Editorial: The Supreme Court strikes a blow against gerrymanders, but not a knockout punch

The U.S. Supreme Court in Washington on Oct. 3, 2014.
The U.S. Supreme Court in Washington on Oct. 3, 2014.
(Susan Walsh / Associated Press)

On Monday, the Supreme Court agreed with a lower court that North Carolina legislators had improperly taken race into account when they redrew the lines of two congressional districts in a way that made it easier for Republican candidates to prevail in other districts in the state.

The ruling is a welcome blow against the time-dishonored practice of gerrymandering — drawing district lines to give one party an unfair advantage — but it won’t eliminate the practice completely. That will require a future ruling in which the court holds that gerrymandering even in the absence of racial considerations violates the Constitution.

After the 2010 census, North Carolina’s Republican-controlled legislature redrew the lines of the state’s congressional districts to increase the black voting-age population of two districts that already had significant (though not quite majority) black populations.


The state asserted that it had given one of the districts a majority of black voters to comply with the federal Voting Rights Act, which under certain circumstances can require such a district. With the second district, the state argued that increasing of the number of eligible black voters was motivated not by race but by purely partisan considerations.

Instead of viewing partisan gerrymanders as a violation of equal protection...the court might see them as violations of the 1st Amendment.

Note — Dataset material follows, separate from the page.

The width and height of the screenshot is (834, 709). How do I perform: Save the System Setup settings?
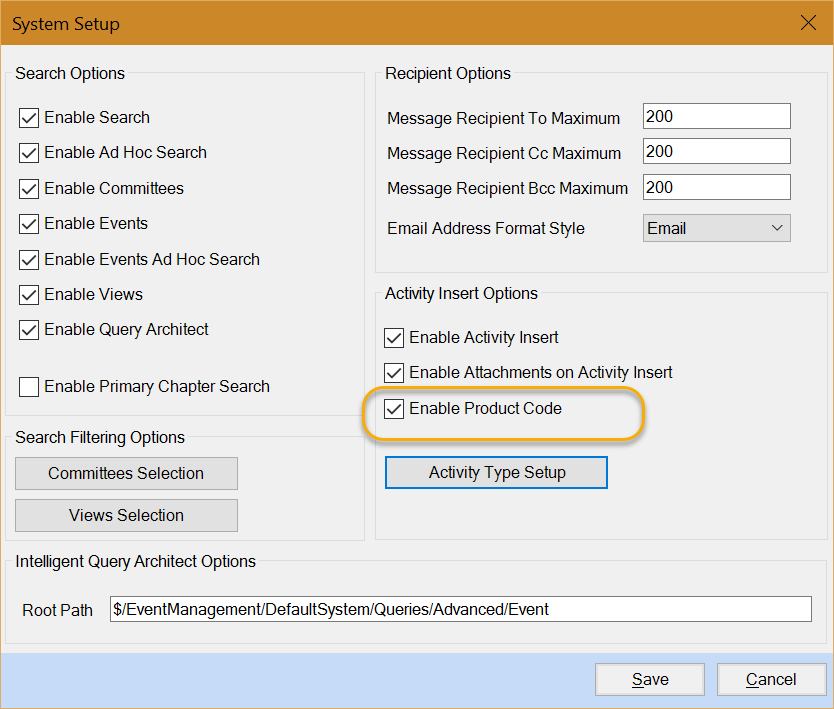click(649, 680)
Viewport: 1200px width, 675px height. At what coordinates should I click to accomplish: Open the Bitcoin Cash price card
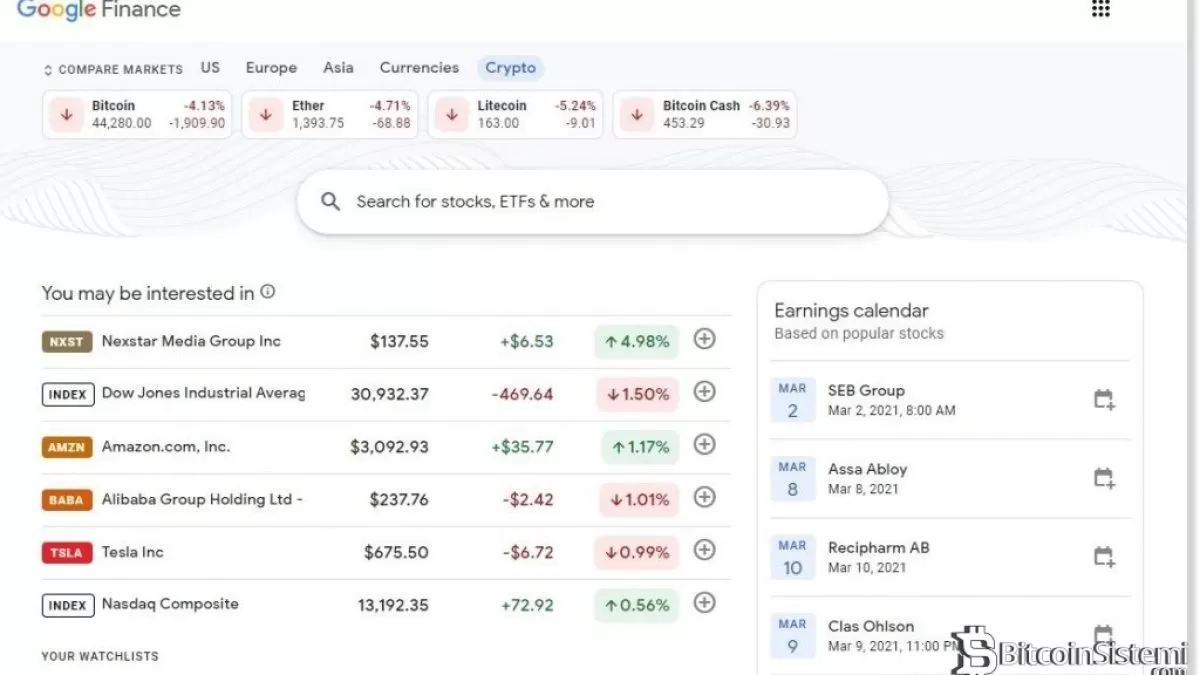click(x=704, y=114)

Under previous Supreme Court rulings, it’s a violation of the Equal Protection Clause of the 14th Amendment if a state uses race as the “predominant factor in drawing district lines.” The only exception is when a state has a compelling reason to do so, such as complying with the Voting Rights Act’s requirement that minority voters not be unfairly prevented from electing the candidates of their choice.

Writing for the majority on Monday, Justice Elena Kagan indicated that the state didn’t need to add black voters to one of the two North Carolina districts to comply with the Voting Rights Act because the district had a history of white voters “crossing over” to help black voters elect candidates of their choice. This sort of “packing” actually serves to dilute blacks’ voting power in other districts.

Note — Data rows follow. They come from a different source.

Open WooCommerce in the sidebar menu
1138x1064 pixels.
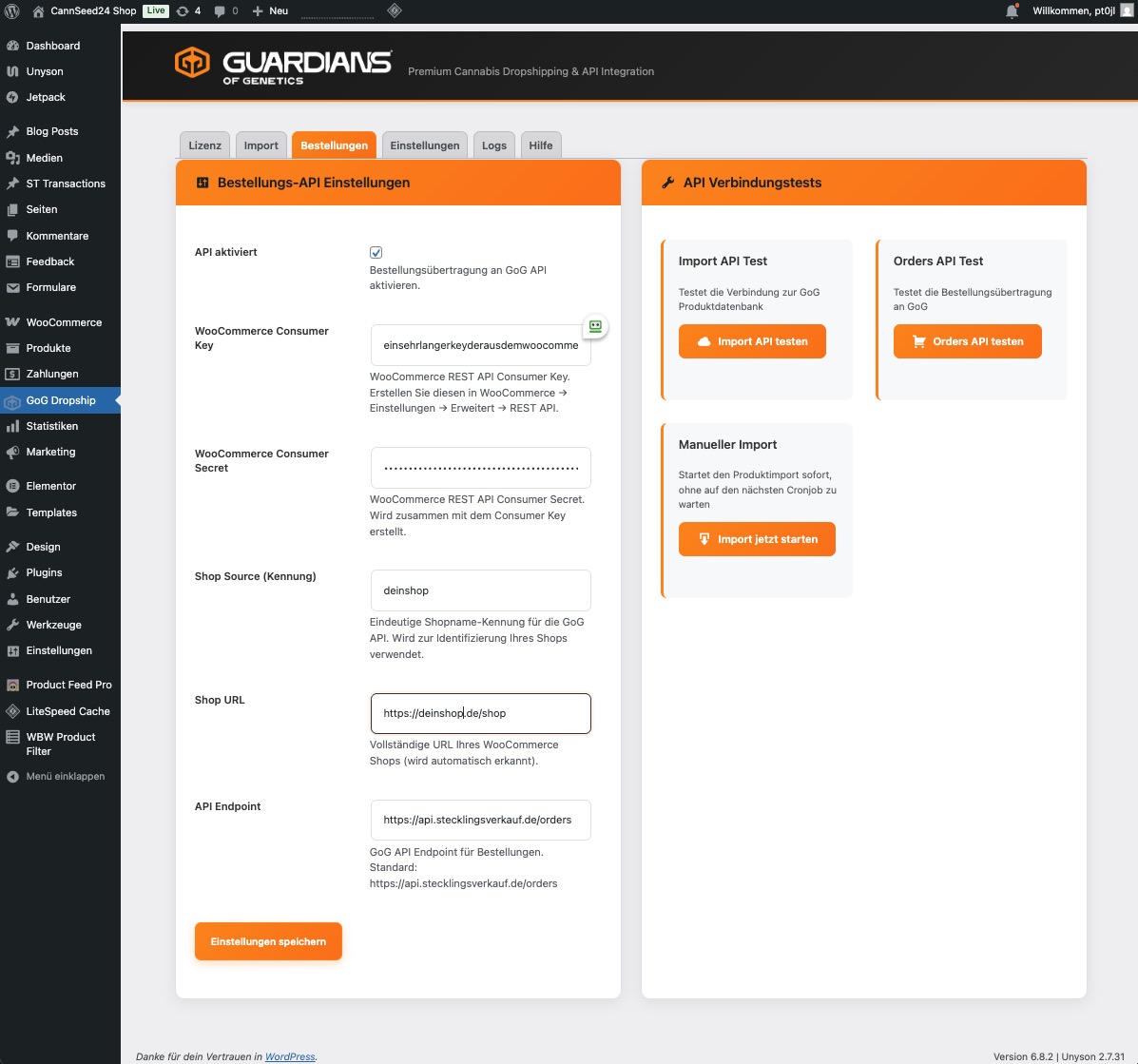(64, 322)
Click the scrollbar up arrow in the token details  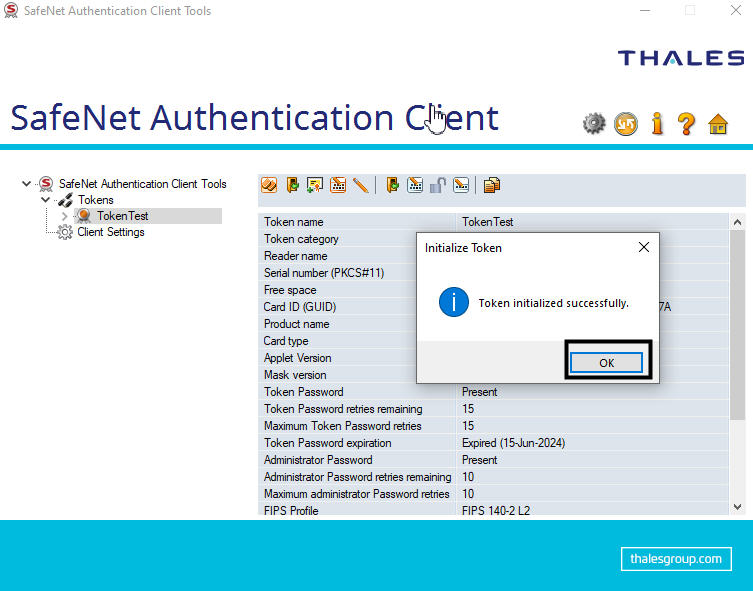(x=738, y=222)
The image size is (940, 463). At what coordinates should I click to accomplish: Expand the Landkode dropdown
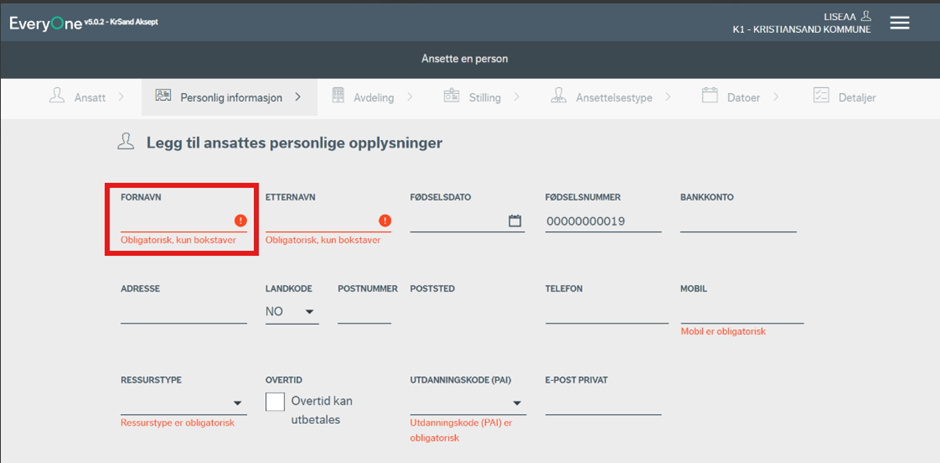[290, 312]
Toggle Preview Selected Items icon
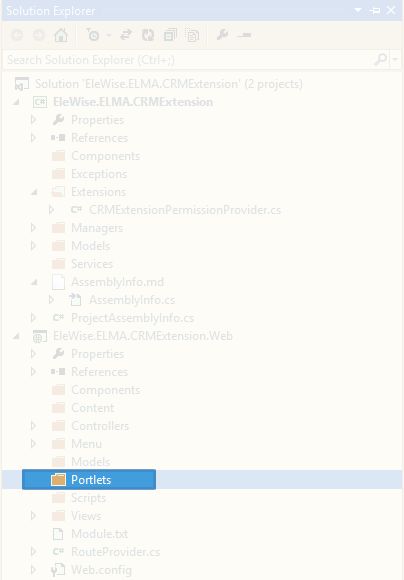This screenshot has height=580, width=404. (x=245, y=35)
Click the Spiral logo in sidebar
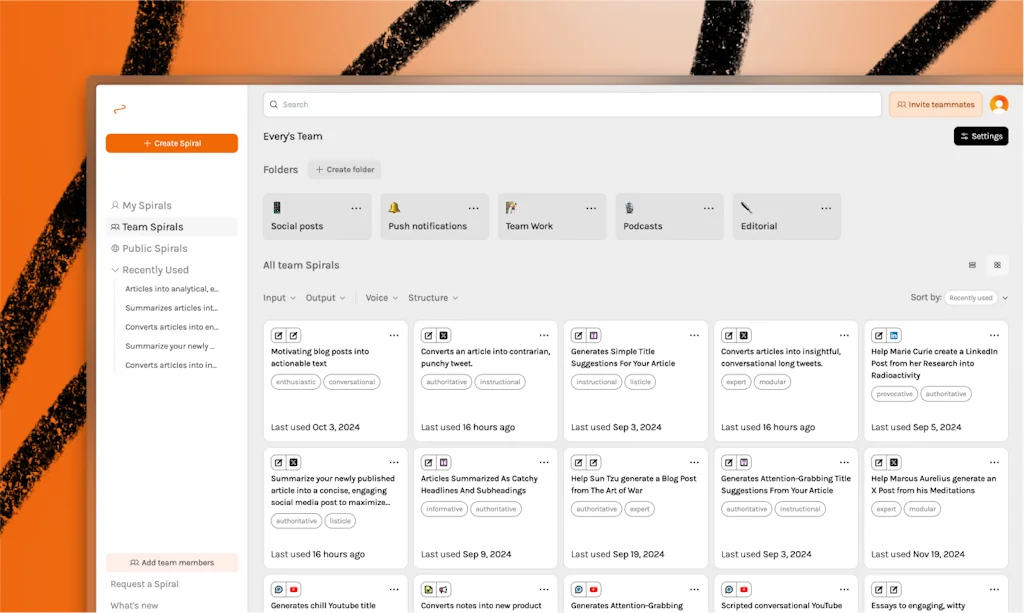Screen dimensions: 1024x613 119,109
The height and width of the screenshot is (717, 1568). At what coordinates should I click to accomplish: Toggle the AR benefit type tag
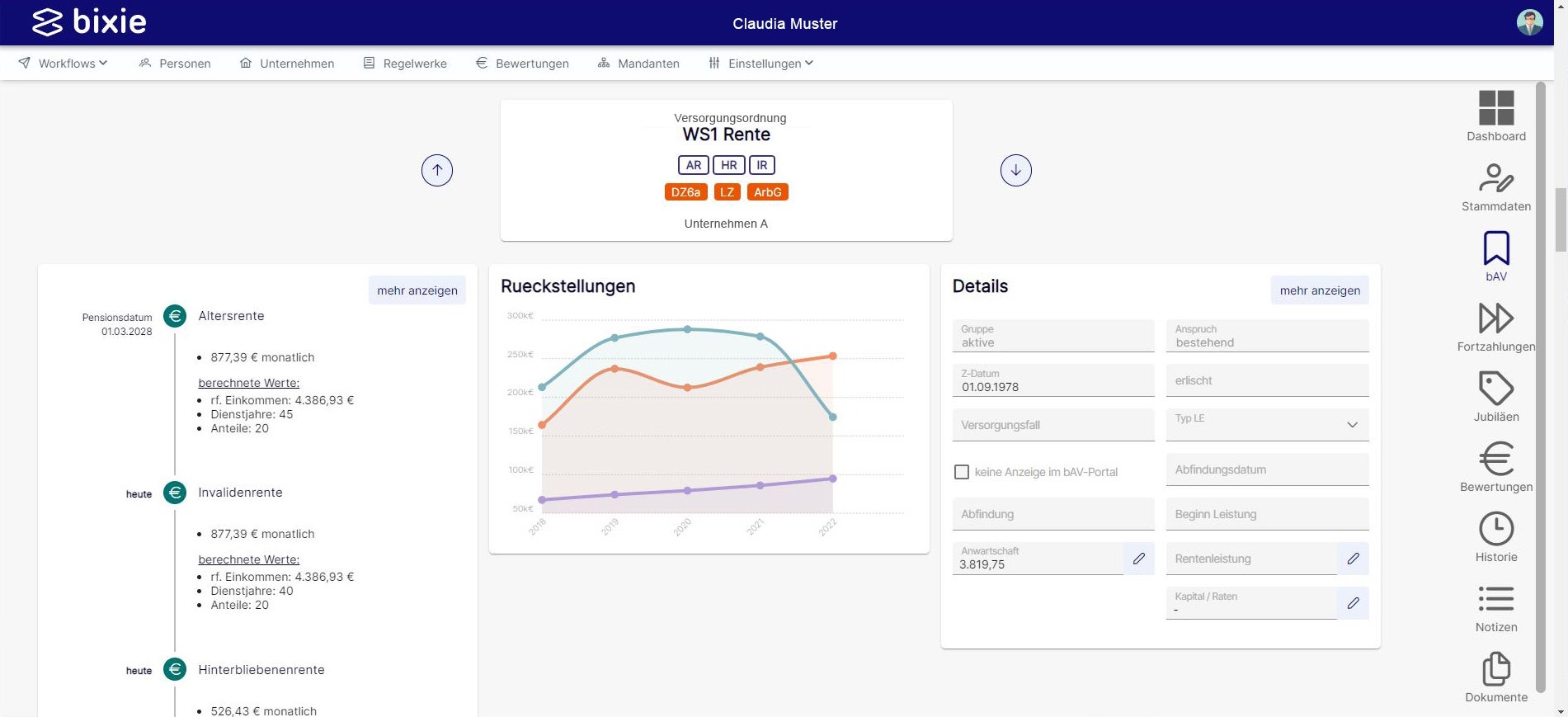[x=693, y=165]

Nor did Kagan accept that the state added blacks to the second district just to secure a partisan advantage. Kagan questioned the state’s argument that mapmakers “drew their lines … to ‘pack’ District 12 with Democrats, not African-Americans.” Instead, the justice said, a lower court had good reason based on witness testimony to conclude that race, not politics, was the predominant factor.

Finally, Kagan rejected the argument that the voters who challenged the map were under any obligation to produce “an alternative [map] that achieves the legislature’s political objectives while improving racial balance.” That will make it easier for others to challenge similar gerrymanders.

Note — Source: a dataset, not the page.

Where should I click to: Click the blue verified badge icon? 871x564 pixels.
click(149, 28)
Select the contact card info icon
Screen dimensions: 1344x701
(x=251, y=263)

Richard Hasen, an election law expert at UC Irvine law school, wrote Monday that Kagan’s opinion “is a major victory for voting rights plaintiffs, who have succeeded in turning the racial gerrymandering cause of action into an effective tool to go after partisan gerrymanders in Southern states.”

But even if he’s right, what about states in which legal challenges to partisan gerrymandering can’t be comfortably couched in racial terms? Partisan gerrymandering is a national problem. For example, according to a study by the Center for American Progress, Pennsylvania voters last year cast ballots for Democratic and Republican candidates for the U.S. House in roughly equal numbers, yet 13 of the state’s 18 House seats went to Republicans.

In 1986, the U.S. Supreme Court ruled that partisan gerrymandering could potentially be challenged as unconstitutional if it involved “intentional discrimination against an identifiable political group and an actual discriminatory effect on that group.” But the court in that case didn’t find such a violation, and in 2004, four justices led by the late Antonin Scalia said the court should stop looking and admit that “no judicially discernible and manageable standards for adjudicating political gerrymandering claims have emerged.”

In recent years, however, new challenges to partisan gerrymandering have been brought, generating more and more support for a proposition offered in 2004 by Justice Anthony Kennedy. Instead of viewing partisan gerrymanders as a violation of equal protection, Kennedy suggested that the court might see them as violations of the 1st Amendment because they penalize citizens for their political views or their association with a political party.

When the court next hears a case challenging a partisan gerrymander outside the context of race, it should make Kennedy’s insight the law of the land.